[INSTRUCTIONS FOR THE TASK]: Your reply should be the following data, copied exactly.

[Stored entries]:
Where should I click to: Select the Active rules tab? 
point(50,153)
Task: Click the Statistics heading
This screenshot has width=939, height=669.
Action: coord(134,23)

[SOLUTION TO THIS PROBLEM]:
Where should I click to: Select the Active rules tab? 
point(50,153)
Task: Click the Statistics heading
This screenshot has width=939, height=669.
Action: coord(134,23)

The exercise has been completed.